If that doesn't get done in time for Version 12, or is deemed too
risky, it can probably slip. It means people may not benefit from
META 2.0 changes in newly released distributions unless they upgrade
CPAN/CPANPLUS, but there will be a period of adoption anyway before
META 2.0 becomes widespread
* Distribution generators (M::B, EU::MM, M::I) -- need to be changed
to generate legal 2.0 META files. This will be the most significant
effort as there will be many subtle and not-so-subtle changes. But as
this only affects authors, they can reasonably upgrade their tools
before releasing new distributions.
As a side note, it would be great to get all three of M::B, EU::MM and
M::I generating the new MYMETA files for CPAN toolchain to communicate
dependencies in a standardized way. CPAN.pm already supports it in
core; I don't know about CPANPLUS; Module::Build dev supports it;
there's been some work on M::I and EU::MM, but I don't know the
status.
If I had to prioritize an area of work for November, I'd actually pick
MYMETA over the 2.0 spec. It's lower risk and higher reward.
-- David
At this point, does the toolchain group have a good sense of what "may
not benefit from" means? Will people be unable to install modules using
the new spec? Will they have to manually resolve dependencies? Or will
there be some sort of glue in the PAUSE/CPAN toolchain to make it
transparent to users?
It sounds like the new infrastructure is going to make a lot of module
installation issues a lot easier to deal with once it's fully
operational. I just want to make sure that we understand the
reprecussions of a partial adoption before we ship 5.12.
Best,
Jesse
One of the bigger changes visible to end users will be clarified
semantic around prerequisites. Particularly, the creation of the
"prefers" category that I mentioned for modules that are optional but
really should be installed. Right now, CPAN/CPANPLUS completely
ignore "recommends" in META.yml. In the near future, CPAN/CPANPLUS
should install "requires" and "prefers" by default and should give
users the option of installing "recommends". This is a better approach
that haphazard prompting that happens today in *.PL files.
That's one example.
David
Just to add my $0.02...
I think your tenure on the PSC has been a major "net good" for Perl. Perl itself, the processes, the community and ecosystem have come a long way in the last four years.

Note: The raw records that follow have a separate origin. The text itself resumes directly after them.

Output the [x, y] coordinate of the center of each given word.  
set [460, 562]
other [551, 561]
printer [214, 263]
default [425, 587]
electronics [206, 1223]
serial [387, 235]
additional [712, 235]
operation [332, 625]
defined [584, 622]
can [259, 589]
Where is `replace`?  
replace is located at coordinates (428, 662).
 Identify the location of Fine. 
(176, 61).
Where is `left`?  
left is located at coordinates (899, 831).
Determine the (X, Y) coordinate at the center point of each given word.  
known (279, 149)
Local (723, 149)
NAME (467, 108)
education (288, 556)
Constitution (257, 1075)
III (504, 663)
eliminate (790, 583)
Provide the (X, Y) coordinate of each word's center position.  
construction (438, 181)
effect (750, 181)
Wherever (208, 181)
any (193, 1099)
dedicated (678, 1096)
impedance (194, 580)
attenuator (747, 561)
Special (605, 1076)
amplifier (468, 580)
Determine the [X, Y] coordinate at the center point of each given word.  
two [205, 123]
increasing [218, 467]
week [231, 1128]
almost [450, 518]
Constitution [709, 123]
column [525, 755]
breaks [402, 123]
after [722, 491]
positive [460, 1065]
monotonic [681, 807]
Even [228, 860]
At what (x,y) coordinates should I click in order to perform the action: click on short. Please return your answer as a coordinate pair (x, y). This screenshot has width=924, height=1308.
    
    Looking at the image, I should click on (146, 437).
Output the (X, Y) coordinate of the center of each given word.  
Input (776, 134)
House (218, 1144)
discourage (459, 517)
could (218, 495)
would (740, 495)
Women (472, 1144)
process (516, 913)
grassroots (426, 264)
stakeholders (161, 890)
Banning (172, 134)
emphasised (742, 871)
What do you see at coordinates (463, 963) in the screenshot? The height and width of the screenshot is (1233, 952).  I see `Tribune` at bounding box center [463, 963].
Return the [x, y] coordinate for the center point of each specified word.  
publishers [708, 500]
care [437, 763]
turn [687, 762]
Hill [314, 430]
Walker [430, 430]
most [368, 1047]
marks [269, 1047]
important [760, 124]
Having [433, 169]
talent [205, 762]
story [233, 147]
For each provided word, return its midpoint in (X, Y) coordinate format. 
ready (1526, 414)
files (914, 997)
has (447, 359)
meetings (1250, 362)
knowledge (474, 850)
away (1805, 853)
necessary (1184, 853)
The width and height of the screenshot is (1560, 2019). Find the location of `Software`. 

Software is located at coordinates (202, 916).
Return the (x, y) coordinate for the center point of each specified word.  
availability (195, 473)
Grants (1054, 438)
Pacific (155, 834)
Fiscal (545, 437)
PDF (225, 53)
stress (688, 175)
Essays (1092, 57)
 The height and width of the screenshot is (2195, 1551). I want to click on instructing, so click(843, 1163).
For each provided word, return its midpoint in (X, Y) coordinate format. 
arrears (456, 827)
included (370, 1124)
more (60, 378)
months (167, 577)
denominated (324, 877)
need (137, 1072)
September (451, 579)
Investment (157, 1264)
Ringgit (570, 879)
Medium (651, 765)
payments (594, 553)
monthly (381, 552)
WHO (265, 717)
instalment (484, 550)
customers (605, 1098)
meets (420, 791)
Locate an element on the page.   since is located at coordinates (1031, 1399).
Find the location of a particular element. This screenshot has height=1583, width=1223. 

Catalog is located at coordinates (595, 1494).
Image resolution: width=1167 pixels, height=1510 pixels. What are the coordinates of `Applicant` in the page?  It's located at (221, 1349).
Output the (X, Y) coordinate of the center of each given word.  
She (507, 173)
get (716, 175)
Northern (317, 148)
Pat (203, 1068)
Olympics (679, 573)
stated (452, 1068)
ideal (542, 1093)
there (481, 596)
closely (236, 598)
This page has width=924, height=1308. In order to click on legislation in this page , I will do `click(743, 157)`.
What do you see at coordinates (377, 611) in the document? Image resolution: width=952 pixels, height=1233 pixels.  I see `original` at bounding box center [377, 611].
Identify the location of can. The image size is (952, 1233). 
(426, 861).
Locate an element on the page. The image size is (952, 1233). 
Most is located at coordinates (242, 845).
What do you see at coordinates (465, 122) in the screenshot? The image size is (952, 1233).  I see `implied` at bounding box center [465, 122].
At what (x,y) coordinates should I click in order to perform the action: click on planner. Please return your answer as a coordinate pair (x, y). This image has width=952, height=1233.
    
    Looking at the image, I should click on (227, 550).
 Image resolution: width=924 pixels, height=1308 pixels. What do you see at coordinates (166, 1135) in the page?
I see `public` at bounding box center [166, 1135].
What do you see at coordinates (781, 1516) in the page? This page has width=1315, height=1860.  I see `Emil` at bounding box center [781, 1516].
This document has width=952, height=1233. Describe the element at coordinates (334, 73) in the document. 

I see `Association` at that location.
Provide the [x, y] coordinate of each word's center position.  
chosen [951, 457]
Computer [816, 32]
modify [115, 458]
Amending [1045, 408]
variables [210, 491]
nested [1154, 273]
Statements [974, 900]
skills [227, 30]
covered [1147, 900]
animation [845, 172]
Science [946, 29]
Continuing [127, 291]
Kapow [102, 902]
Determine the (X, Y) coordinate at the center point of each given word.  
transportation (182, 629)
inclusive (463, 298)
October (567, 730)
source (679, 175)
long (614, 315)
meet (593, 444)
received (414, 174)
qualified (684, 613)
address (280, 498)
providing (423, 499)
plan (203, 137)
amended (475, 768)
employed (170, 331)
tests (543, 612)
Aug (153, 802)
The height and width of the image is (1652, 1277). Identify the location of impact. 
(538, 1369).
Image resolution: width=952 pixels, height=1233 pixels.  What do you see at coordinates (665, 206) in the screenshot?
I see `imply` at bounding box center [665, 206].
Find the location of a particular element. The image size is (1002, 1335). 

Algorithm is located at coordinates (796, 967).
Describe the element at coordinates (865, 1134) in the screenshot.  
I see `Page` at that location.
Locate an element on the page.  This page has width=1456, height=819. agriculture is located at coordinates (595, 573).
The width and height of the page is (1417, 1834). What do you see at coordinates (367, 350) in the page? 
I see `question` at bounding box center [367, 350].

I always look forward to reading your P5P emails from you because
they're very clear, concise, and positive. There is some amount of
"noise" on P5P, but everything that comes from you is "signal".
That's a fancy way of saying you raise the Signal to Noise ratio
on this list (and all around Perl) in a very significant manner.
You underestimate your contribution to Perl, but I'm here to tell you it's been considerable.
- scottchiefbaker
In the end, this was not to be. The era of the keeper of the patch pumpkin ended in 2020 with the adoption of perlgov and creation of the Perl Steering Council. I had retired from perl5-porters, but came back to try to help with what felt like something of a crisis. I didn't intend to stick around for three years, but here we are.
I am generally pleased with the work we got into the last two releases perl, but I don't think my contributions can, at this point, significantly impact the project's effective momentum and direction. I once read an article saying that burnout can be the result of an extended effort leading to negligible results. I want to avoid that fate, and to focus on things where I feel I will make a difference in the future, the way I feel I have, in the past, with Perl.
To that end, I will not be running for reelection to the steering council. I will continue to perform whatever small duties are required between now and the end of the election, but after that, you should expect me to return to my pre-2020 role as mostly-quiet lurker on the list.
I am proud of my work with p5p, and hope those of you with whom I collaborated are, too. I'm going to keep writing Perl for a long time to come, so I look forward to seeing what the team produces next!
To that end, I will not be running for reelection to the steering council.